ESTRANGEIRO — Ora, na arte de separar incluem-se a cardadura e todas as operações de que falamos, pois o trabalho que separa as lãs ou os fios e que se executa aqui com a lançadeira, lá com as mãos, tem todos os nomes que acabamos de enunciar.

SÓCRATES, O JOVEM — Perfeitamente.

ESTRANGEIRO — Observemos agora outra parte que pertence também ao trabalho da lã e que é a arte de unir, deixando de lado a arte de separar que aí havíamos encontrado, dividindo, assim, o trabalho da lã em suas duas partes: aquela em que se separa e aquela em que se reúne.

SÓCRATES, O JOVEM — Façamos, pois, a divisão.

ESTRANGEIRO — Agora, esta parte que une, compreendida no trabalho da lã, deve ser dividida por sua vez, Sócrates, se quisermos apreender perfeitamente a chamada arte da tecedura.

SÓCRATES, O JOVEM — Sim, devemos dividi-la.

ESTRANGEIRO — Diríamos que sua finalidade é ou torcer ou entrelaçar.

SÓCRATES, O JOVEM — Terei compreendido bem? Pois a meu ver, é na confecção do fio da urdidura que pensas, ao falares em torção.
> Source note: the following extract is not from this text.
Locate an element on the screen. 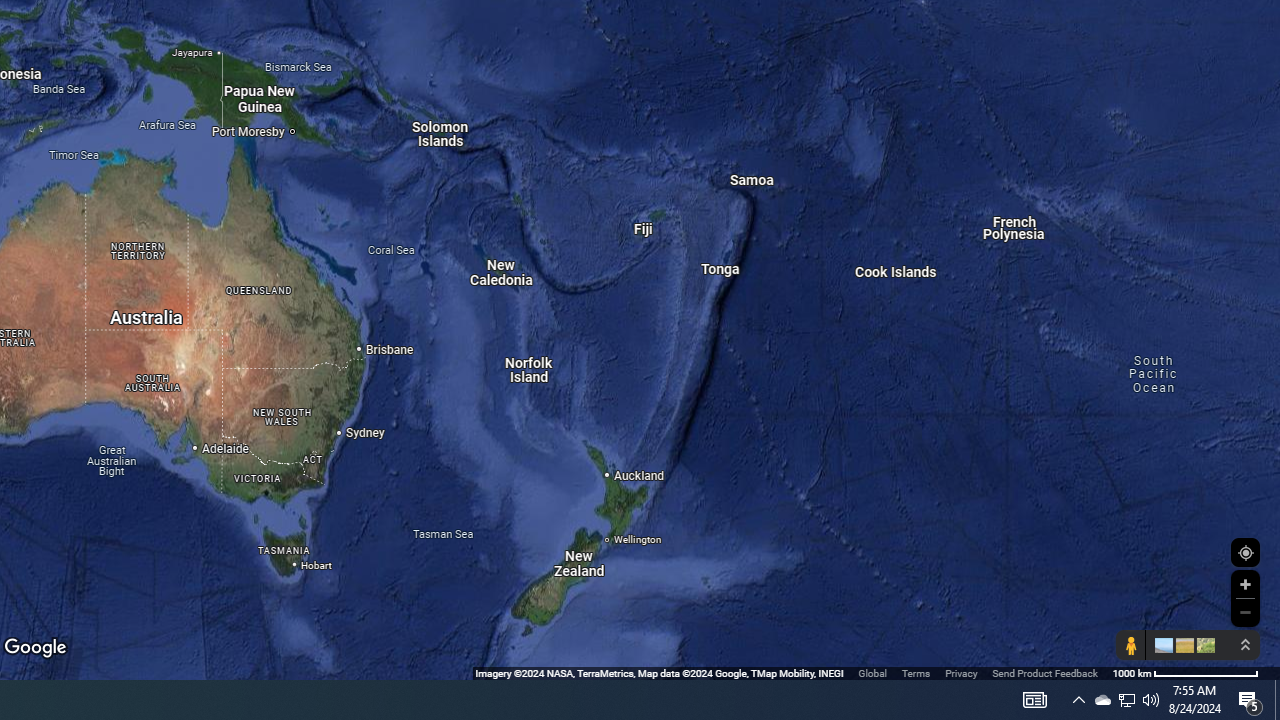  'Zoom in' is located at coordinates (1244, 584). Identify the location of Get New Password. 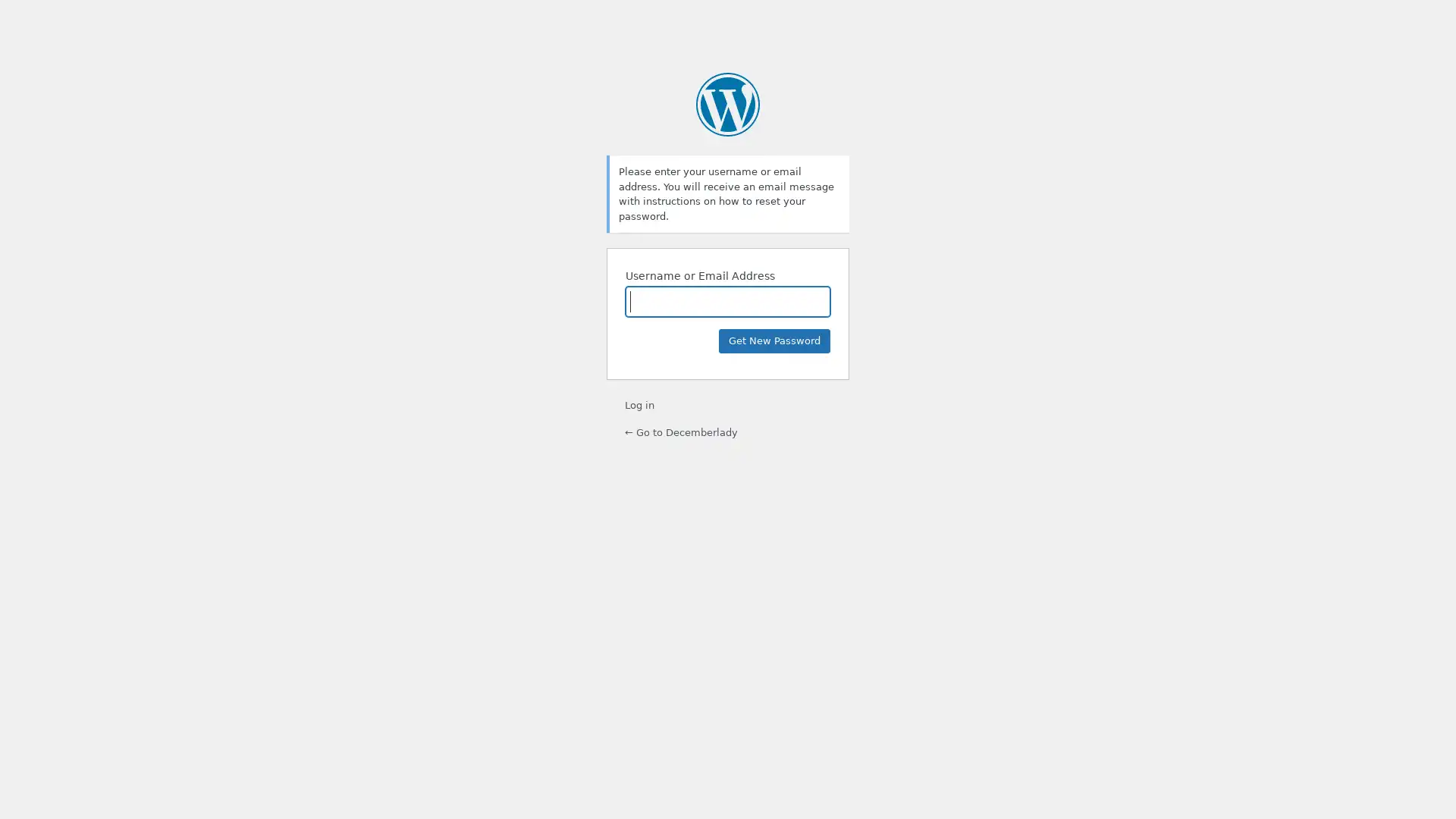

ESTRANGEIRO — Não apenas no fio da urdidura mas também no da trama. Ou haveria um meio de produção sem torcê-lo?

SÓCRATES, O JOVEM — Nenhum.

ESTRANGEIRO — Analisa, pois, pormenorizadamente cada uma dessas operações: talvez essa distinção te seja lição oportuna.

SÓCRATES, O JOVEM — Como fazê-lo?

ESTRANGEIRO — Do seguinte modo: entre os produtos da cardadura, existe um que possui comprimento e largura, a que chamamos roca?

SÓCRATES, O JOVEM — Sim.

ESTRANGEIRO — Muito bem, pela fiação rotativa no fuso, que a transforma num sólido fio, obteremos o fio da urdidura e a arte que dirige esta operação é a arte de fabricar urdidura.

SÓCRATES, O JOVEM — Correto.

ESTRANGEIRO — Mas todas as fibras que produzem apenas fios frouxos e que possuem justamente a flexibilidade necessária para se entrelaçarem na urdidura e resistirem às trações da tecedura, chamamos fios da trama e dizemos que a arte que preside sua colocação tem por finalidade a fabricação da trama.

SÓCRATES, O JOVEM — Muito bem.

ESTRANGEIRO — Eis, pois, a parte da tecedura que nos interessava, perfeitamente compreensível daqui por diante. Quando a operação de reunião, que é a parte do trabalho da lã, entrelaçou a urdidura e a trama, de maneira a formar um tecido, damos, ao conjunto do tecido, o nome de vestimenta de lã, e, à arte que o produz, o nome de tecedura.

SÓCRATES, O JOVEM — Muito bem.

ESTRANGEIRO — Bem, mas então por que não dizer logo: “A tecedura é a arte de entrelaçar a urdidura e a trama” em lugar de fazer tantos rodeios e um acervo de distinções inúteis?

SÓCRATES, O JOVEM — A meu ver, Estrangeiro, nada há de inútil no que dissemos.